Freitag , 16 November 2018

Sprit sparen mit Autoreifen: ein paar Tipps

Beim Sprit Sparen sind die Reifen ein entscheidender Faktor

Manchmal wird die Rolle der Autoreifen beim Sprit sparen unterschätzt. Tatsächlich macht der Rollwiderstand der Reifen aber rund ein Viertel des Kraftstoffverbrauchs eines PKWs aus.

Rollwiderstand: was ist das?

Rollwiderstand entsteht ganz einfach gesagt durch die Verformungen des Reifens, die durch das Gewicht des Fahrzeuges verursacht werden. Wenn wir einen Reifen ganz alleine und ohne Gewicht über eine Fahrbahn rollen lassen, dann erzeugt er kaum Rollwiderstand, denn er muss nur sein eigenes Gewicht tragen. Aber sobald er schwer belastet wird, z. B. durch das Gewicht eines Autos, verformt sich der Reifen und diese Verformungen erzeugen Wärmeenergie, die ungenutzt verloren geht. Man könnte also sagen, dass ein Teil der Energie, die unser Motor erzeugt, nicht dazu dient, uns fortzubewegen, sondern einzig und allein, die Reifen zu erwärmen. Und es handelt sich hierbei keineswegs um einen unbedeutenden Teil: rund ein Viertel des Kraftstoffverbrauches eines PKWs ist auf die Überwindung des Rollwiderstandes zurückzuführen.

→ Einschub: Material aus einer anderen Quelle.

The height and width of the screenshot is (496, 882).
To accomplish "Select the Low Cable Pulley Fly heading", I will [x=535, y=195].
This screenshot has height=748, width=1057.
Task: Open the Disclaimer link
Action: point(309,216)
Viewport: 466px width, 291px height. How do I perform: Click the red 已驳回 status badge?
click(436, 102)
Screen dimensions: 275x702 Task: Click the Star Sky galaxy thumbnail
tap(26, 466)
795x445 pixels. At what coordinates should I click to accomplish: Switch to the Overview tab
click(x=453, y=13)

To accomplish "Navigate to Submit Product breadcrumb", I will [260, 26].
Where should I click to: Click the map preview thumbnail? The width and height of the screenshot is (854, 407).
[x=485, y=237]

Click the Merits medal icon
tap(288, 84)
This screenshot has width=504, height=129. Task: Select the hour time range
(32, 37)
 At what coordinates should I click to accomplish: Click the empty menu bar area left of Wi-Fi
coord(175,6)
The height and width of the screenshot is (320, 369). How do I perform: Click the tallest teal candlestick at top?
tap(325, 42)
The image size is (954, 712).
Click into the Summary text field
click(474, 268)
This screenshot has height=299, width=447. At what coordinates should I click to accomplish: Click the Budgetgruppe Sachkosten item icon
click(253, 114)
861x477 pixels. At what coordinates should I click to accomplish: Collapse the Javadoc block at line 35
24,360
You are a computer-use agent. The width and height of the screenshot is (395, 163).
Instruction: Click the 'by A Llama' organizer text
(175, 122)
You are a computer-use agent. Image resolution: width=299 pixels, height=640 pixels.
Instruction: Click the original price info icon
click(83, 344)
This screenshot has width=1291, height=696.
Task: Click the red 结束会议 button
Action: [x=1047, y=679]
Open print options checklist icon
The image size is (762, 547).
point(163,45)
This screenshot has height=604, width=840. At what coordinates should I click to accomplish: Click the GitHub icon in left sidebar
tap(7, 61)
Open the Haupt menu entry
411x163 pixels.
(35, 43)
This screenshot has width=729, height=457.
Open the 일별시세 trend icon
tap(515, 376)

Kann man diesen Widerstand verringern und damit Treibstoff sparen? Eine Frage, die sich viele Autofahrer stellen und auf die wir hier ein paar Antworten anbieten.

Welche Faktoren haben Einfluss auf den Rollwiderstand?

Reifenprofil und Reifenmaterial: Das Profil des Reifens soll vor allem eine gute Haftung und einen exzellenten Fahrkomfort gewährleisten. Das Problem hierbei ist, dass Haftung und Rollwiderstand aufeinander einwirken: je besser die Haftung, desto größer der Rollwiderstand und umgekehrt. Verringert man den Rollwiderstand also zu sehr, geht das auf Kosten der Sicherheit. Viele Reifenhersteller sind fieberhaft dabei, einen Ausweg aus diesem Dilemma zu finden und spezielle Ökoreifen oder sogenannte „Energy-Reifen“ zu entwickeln, die den geringstmöglichen Rollwiderstand aufweisen und dennoch einen sicheren Grip gewährleisten. Hierbei spielt neben dem Profil auch die Gummimischung eine wichtige Rolle.

Da diese Entwicklung noch nicht allzu lange im Gange ist, fallen die Resultate oft noch recht unterschiedlich aus. Vor der Anschaffung eines Reifens mit verringertem Rollwiderstand sollte man sich also erst mal anhand von Reifentests informieren.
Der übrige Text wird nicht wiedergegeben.